Different treatment regimens have been suggested for H. pylori and some reports have been published on the effect of H. pylori eradication on GERD, however, their results have been inconsistent [7, 32,33,34,35,36,37,38]. Although some reports have shown an inverse association between H. pylori eradication with GERD development [34, 36, 37], others have shown no beneficial effect of H. pylori eradication on GERD [32, 33, 35]. Finally, there is no consensus on the hypothesis that eradicating H. pylori may cause or worsen GERD [4, 39].

The relationship between H. pylori and GERD is a complex and confusing issue due to the influence of various pathophysiological factors between them [5, 6]. One reason for the heterogeneity of the results of previous researches to find the true relationship between H. pylori and GERD may be that the design of many studies was only to find a simple relationship between them, whereas in the final analysis of many of these reports, the effect of confounding factors for this association have not been measured. For instance, The H. pylori infection may make people susceptible to GERD by increasing gastric acid secretion, either directly infecting the gastric-type columnar epithelium, or by the action of noxious substances secreted by the infection into refluxed gastric juice [40]. H. pylori seems to lead to much more complex changes in the gastric mucosa, including the modification of afferent neural signals and the secretion of specific gastric hormones. Ghrelin is a hormone that is mainly produced and released by the stomach with numerous functions. Ghrelin, in addition to enhancing gastric secretion, has a potent prokinetic function in the LES; this phenomenon, together with impaired vagal control, may play a role in the association of H. pylori infection with the development of GERD. Therefore, ghrelin and vagal activity may be missing links that partly explain the relationship between GERD and H. pylori infection [41].

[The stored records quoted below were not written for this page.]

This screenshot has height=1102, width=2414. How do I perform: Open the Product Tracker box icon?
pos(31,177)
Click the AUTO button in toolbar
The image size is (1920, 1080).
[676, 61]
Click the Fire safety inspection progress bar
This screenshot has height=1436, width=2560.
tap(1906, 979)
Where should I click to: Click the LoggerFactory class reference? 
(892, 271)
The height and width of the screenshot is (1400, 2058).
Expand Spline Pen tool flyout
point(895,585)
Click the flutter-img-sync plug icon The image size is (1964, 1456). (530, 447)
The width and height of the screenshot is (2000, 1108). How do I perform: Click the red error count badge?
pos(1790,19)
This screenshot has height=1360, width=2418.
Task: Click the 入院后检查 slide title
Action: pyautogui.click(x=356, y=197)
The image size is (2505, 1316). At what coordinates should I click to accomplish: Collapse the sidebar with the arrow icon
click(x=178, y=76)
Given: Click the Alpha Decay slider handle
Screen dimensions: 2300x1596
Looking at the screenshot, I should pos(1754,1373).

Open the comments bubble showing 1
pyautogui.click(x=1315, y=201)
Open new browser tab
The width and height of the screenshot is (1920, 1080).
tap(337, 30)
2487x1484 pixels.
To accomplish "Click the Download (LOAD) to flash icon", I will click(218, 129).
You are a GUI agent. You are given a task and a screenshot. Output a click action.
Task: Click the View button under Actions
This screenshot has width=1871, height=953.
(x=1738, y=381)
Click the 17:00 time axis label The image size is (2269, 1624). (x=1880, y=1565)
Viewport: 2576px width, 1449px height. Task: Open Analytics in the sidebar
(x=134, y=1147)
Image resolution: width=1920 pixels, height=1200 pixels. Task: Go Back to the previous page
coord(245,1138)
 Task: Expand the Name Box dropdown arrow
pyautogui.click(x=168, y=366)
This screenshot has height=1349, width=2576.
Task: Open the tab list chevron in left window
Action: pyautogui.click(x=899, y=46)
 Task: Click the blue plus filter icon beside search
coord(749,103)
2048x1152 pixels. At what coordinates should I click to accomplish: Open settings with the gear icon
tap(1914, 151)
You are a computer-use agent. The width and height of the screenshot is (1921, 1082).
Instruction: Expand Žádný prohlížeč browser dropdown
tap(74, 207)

The strength of our study was to analyze the association between GERD and H. pylori infection, taking into account many confounding factors. Other strengths of our study were the size of the considerable sample size, the presence of the comparison group, and the appropriate diagnostic evaluation for all participants. Our research also had limitations. One important limitation was that we included only erosive GERD patients, so the results of this study may not be generalizable to patients with non-erosive reflux disease. On the other hand, in the non-GERD group, there may be a number of patients with non-erosive-GERD, so, a study is recommended to compare non-erosive GERD groups with erosive GERD groups. Another limitation was that the effects of some pathophysiological factors for both GERD and H. pylori were not measured in this study. Detection of Helicobacter pylori by staining alone was another limitation of this study. Endoscopic biopsies to detect H. pylori in our study were sent to the laboratory as a mixture of gastric body and antrum in one sample container. It is recommended that in future studies, biopsies of different areas of the stomach be sent to the laboratory in separate sample containers for more accurate evaluation, including other complementary methods such as molecular methods. Finally, this study was performed only in one center without a control group of the general population, so a multicenter case–control study is recommended.

Conclusions

Although our results support the hypothesis that there is no association between the frequency of H. pylori infection and erosive GERD, the available data do not provide sufficient evidence to define the true relationship between them and this issue remains controversial. We recommend further studies in this area.